Oct 17, 2024
Graph Representation and Coding Interview Questions
Graphs are a data structure that shows how objects relate to each other. A graph has vertices (or nodes) and edges that connect them. Graphs can be directed or undirected, weighted or unweighted, and can have cycles or be acyclic.

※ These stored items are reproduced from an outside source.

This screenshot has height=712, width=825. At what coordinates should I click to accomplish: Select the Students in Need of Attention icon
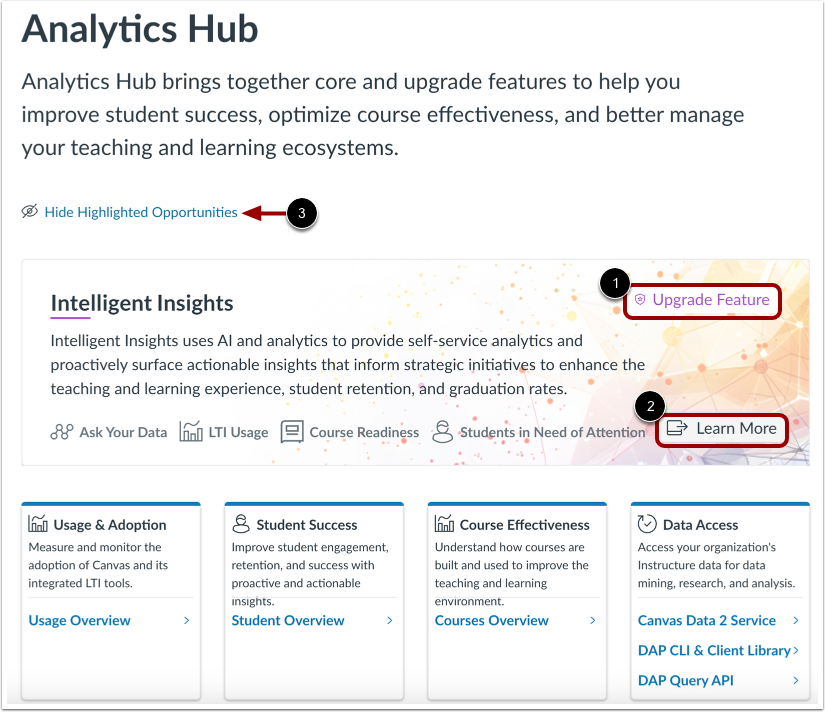[x=442, y=430]
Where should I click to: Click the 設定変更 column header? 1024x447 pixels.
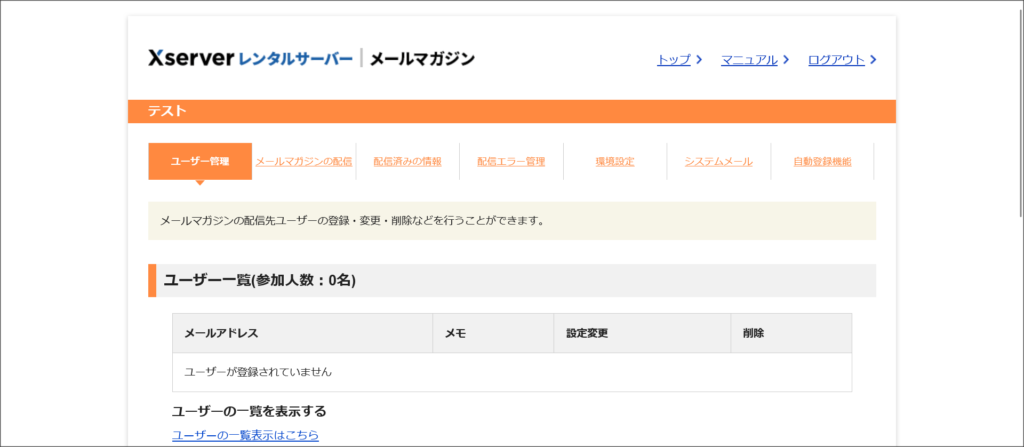pyautogui.click(x=587, y=333)
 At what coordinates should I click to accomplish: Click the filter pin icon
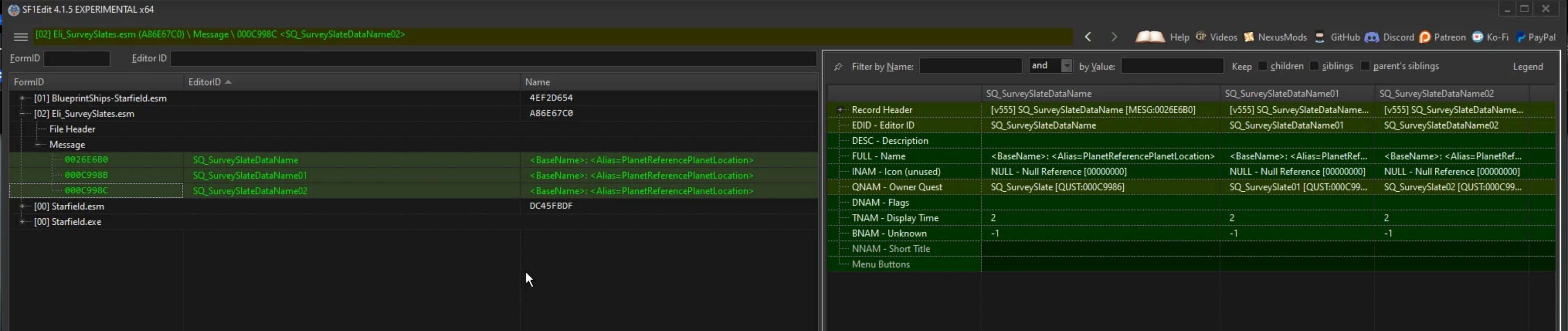point(838,67)
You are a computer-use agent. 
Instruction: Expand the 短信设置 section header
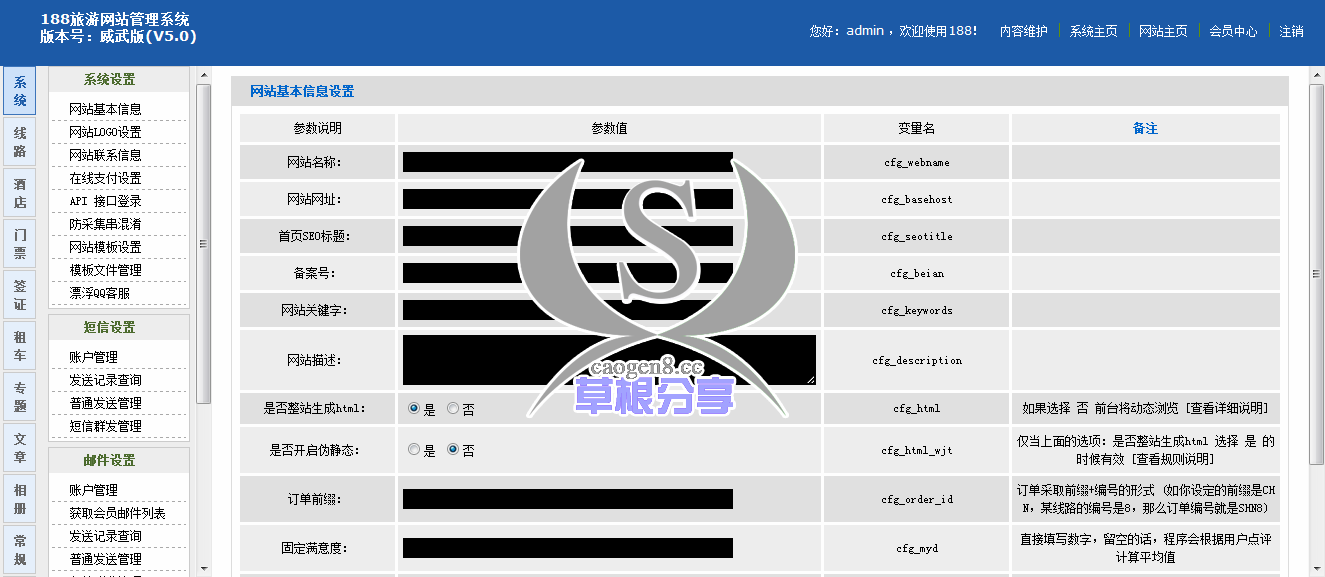(x=118, y=328)
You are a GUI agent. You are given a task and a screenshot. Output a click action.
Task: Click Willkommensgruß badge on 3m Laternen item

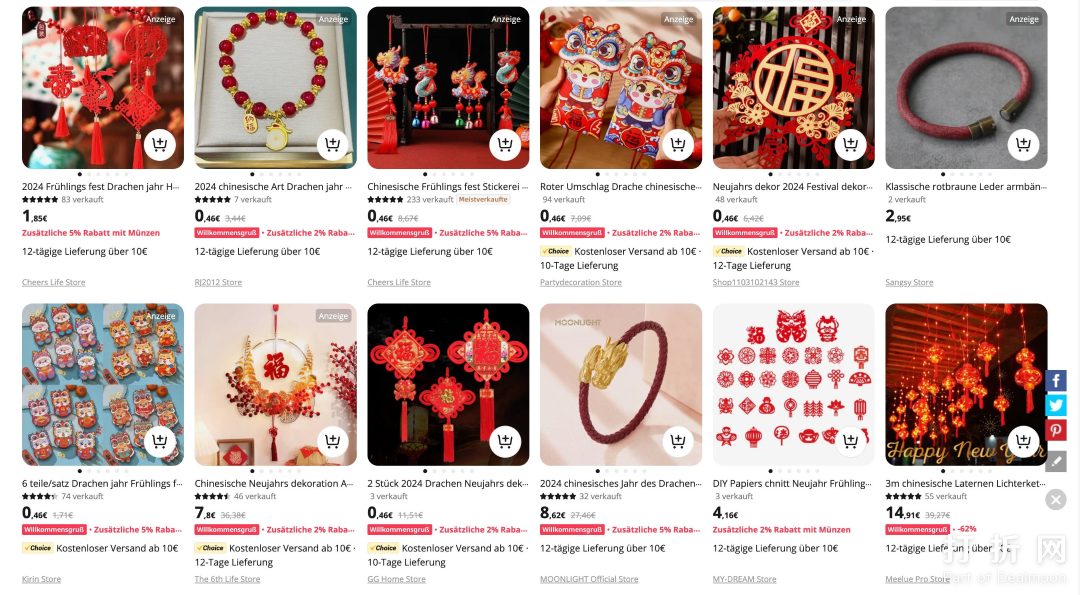(x=917, y=530)
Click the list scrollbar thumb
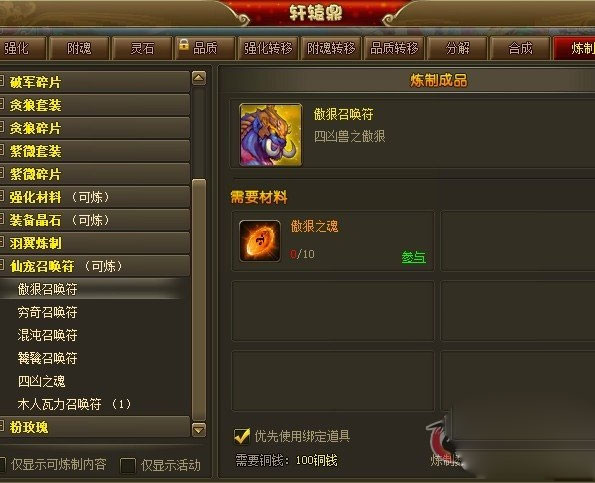The width and height of the screenshot is (595, 483). click(x=199, y=300)
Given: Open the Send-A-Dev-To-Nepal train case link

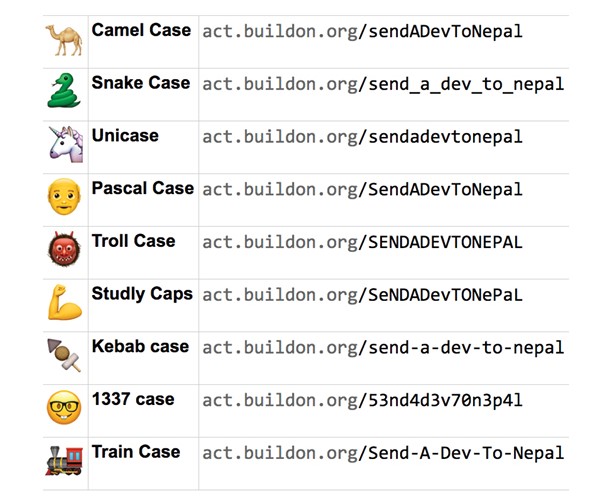Looking at the screenshot, I should [x=383, y=453].
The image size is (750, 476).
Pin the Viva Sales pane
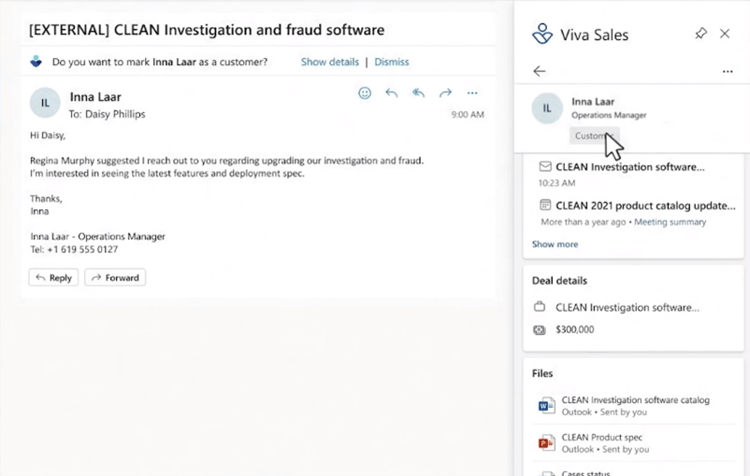click(x=701, y=33)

Types of Graph Representation
Adjacency Matrix
An adjacency matrix is a 2D array where the element at row i and column j tells you if there's an edge between vertex i and vertex j. This representation works well for dense graphs where there are many edges.
Example:
# Adjacency Matrix Representation
graph = [
[0, 1, 0, 0],
[1, 0, 1, 1],
[0, 1, 0, 1],
[0, 1, 1, 0]
]
Weighted Adjacency Matrix
A weighted adjacency matrix is a 2D array where the element at row i and column j stores the weight of the edge between vertex i and vertex j. You can use 0 or None to show that no edge exists between those vertices.
Example:
# Weighted Adjacency Matrix Representation
graph = [
[0, 2, 0, 0],
[2, 0, 3, 1],
[0, 3, 0, 4],
[0, 1, 4, 0]
]
Adjacency List
An adjacency list is an array of lists. The index represents the vertex, and each element in the list contains the vertices adjacent to it. This is the go-to representation for sparse graphs where there aren't many edges.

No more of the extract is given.